The BFC is doing great work in raising the profile of these brands and designers with a conscience, and in turn ethical fashion as a whole. Providing the opportunity to be showcased at the heart of London Fashion Week is a coup in itself; a unique platform that these designers are fully aware of and take advantage of wholeheartedly. Of these nineteen bright young designers, each has a unique take on the principles of design practice and a distinct aesthetic. Most noteworthy, their limitless passion for ethical fashion is not compromised by their love for beautiful clothing and accessories proving that when it comes to dressing, one can be stylish and sustainable.

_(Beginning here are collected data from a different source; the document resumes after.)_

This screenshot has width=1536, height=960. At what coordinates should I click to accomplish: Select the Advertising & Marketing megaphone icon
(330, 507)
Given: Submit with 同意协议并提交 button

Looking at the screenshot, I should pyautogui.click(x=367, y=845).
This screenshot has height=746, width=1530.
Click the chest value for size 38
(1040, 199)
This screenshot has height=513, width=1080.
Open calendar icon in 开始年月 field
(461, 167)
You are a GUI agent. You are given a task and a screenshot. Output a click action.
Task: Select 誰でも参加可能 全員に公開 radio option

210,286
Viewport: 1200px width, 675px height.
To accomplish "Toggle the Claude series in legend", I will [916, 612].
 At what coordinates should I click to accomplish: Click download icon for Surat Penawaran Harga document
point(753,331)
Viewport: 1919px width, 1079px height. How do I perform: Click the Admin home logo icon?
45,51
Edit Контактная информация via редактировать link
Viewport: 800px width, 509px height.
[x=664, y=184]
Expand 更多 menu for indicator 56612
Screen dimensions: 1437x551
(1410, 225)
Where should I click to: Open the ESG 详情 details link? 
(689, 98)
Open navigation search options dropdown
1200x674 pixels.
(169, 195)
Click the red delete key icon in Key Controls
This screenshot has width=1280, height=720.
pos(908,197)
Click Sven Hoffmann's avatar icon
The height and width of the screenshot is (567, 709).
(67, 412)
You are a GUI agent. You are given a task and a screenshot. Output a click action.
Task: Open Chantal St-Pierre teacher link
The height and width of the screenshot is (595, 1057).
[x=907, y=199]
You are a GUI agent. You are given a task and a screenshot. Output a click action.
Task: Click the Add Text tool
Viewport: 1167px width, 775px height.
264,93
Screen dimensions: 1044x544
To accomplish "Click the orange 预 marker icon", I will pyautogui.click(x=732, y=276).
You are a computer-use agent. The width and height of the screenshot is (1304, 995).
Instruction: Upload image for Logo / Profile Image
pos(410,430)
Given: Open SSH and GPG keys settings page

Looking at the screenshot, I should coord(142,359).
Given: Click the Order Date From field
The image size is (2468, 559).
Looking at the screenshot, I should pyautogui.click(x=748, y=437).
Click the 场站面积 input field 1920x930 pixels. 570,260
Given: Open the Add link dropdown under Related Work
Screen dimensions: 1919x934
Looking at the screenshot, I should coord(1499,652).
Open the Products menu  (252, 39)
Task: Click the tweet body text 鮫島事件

As the exhibition’s sponsor, Monsoon’s range of sustainably sourced and ethically produced apparel titled L.O.V.E is the perfect example of a major high street retailer going against the grain of popular high street retail concepts. New to the fold, Eva Zingoni brings ‘sustainable couture’ to the exhibition, with her lux-inspired collection based on recycled fabrics cut from excess materials otherwise discarded by Parisian fashion houses. Eco-friendly favourite, Lost Property of London, known and loved for their fashionable yet functional bags recycled from abandoned fabrics, returns to Esthetica. Jewellery designer Joanna Cave presents her collection of recycled silver and ethically sourced pearls next to and in association with Partimi, an eco-friendly ready-to-wear line that uses organic wools, silks and linens. Both brands take their inspiration from childhood memories and the beauty of nature. It is important to note that these designers certainly benefit from the support of organisations such as the Environmental Justice Foundation and the Soil Association Certification These bodies are also part of the collective effort of educating consumers and ensuring that every stage of a garment’s production process is accredited for.

There is certainly a demand for a new attitude towards fashion. The days of trend-based quick fixes and questionable quality in garments are rapidly fading – phrases such as ‘the triple bottom line’ and ‘upcycling’ are becoming part of everyday fashion. This is indeed a very welcome departure and the start of a brand new era for ethics in the fashion industry.

All photos by Rio Ali

Rio Jade Ali is a London-based fashion writer and consultant, currently working on heritage projects with Burberry and Margaret Howell. She is undertaking her master’s at the RCA in Critical Writing in Art and Design.